INSTRUCTIONS TO FOLLOW: Print the records below exactly as they appear. Omit all pictures.

——

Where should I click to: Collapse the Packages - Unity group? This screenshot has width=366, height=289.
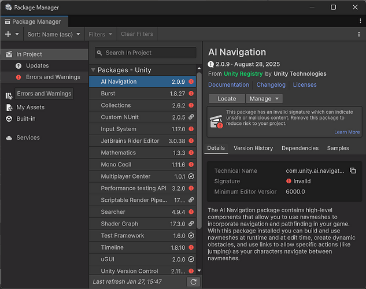94,70
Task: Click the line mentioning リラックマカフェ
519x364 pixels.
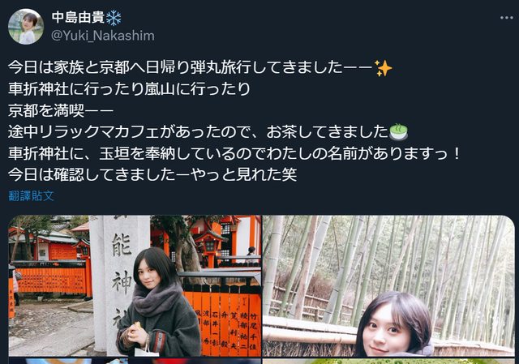Action: point(208,132)
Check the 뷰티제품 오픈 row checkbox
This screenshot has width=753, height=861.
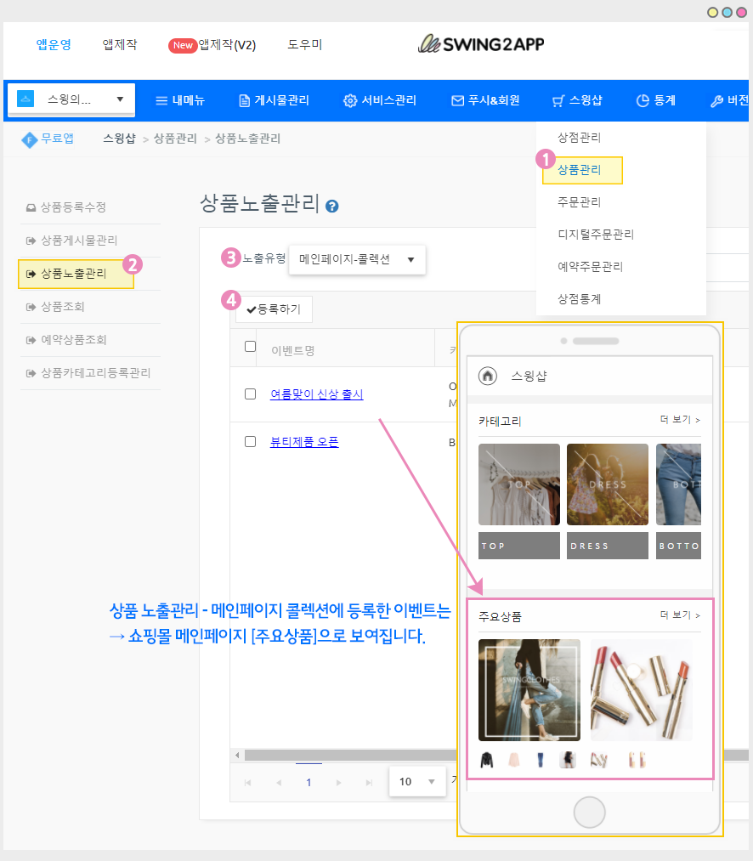click(x=250, y=441)
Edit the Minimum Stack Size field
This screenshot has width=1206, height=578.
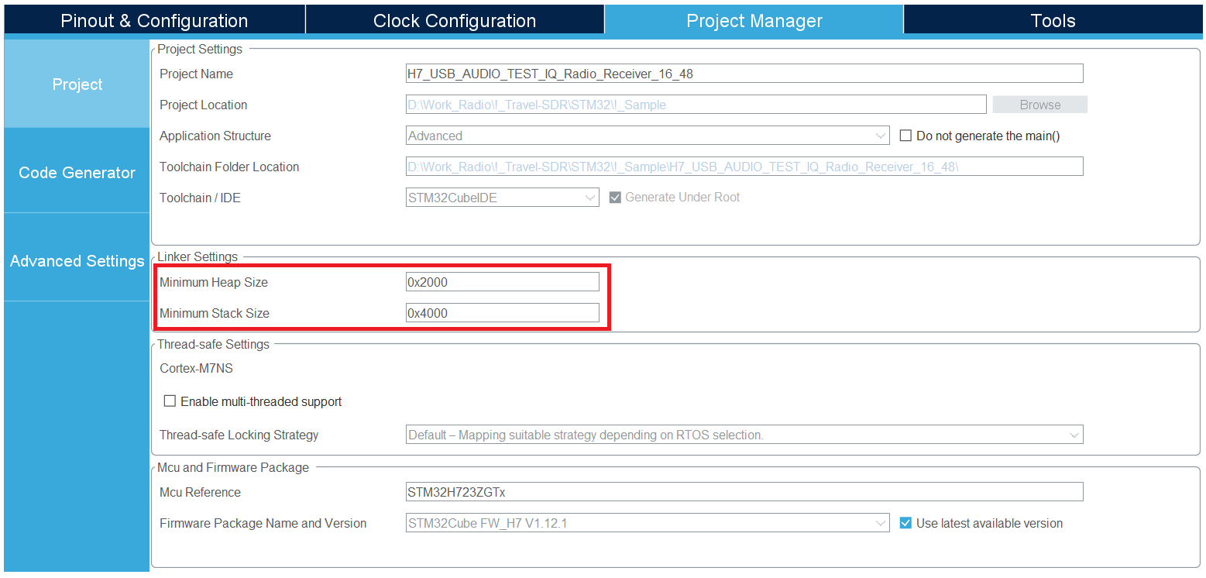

——

SOLUTION FOR THIS EXERCISE:
Where should I click to: Collapse the Packages - Unity group? This screenshot has width=366, height=289.
94,70
Task: Click the line mentioning リラックマカフェ
519x364 pixels.
Action: point(208,132)
Check the 뷰티제품 오픈 row checkbox
This screenshot has width=753, height=861.
click(x=250, y=441)
Edit the Minimum Stack Size field
This screenshot has width=1206, height=578.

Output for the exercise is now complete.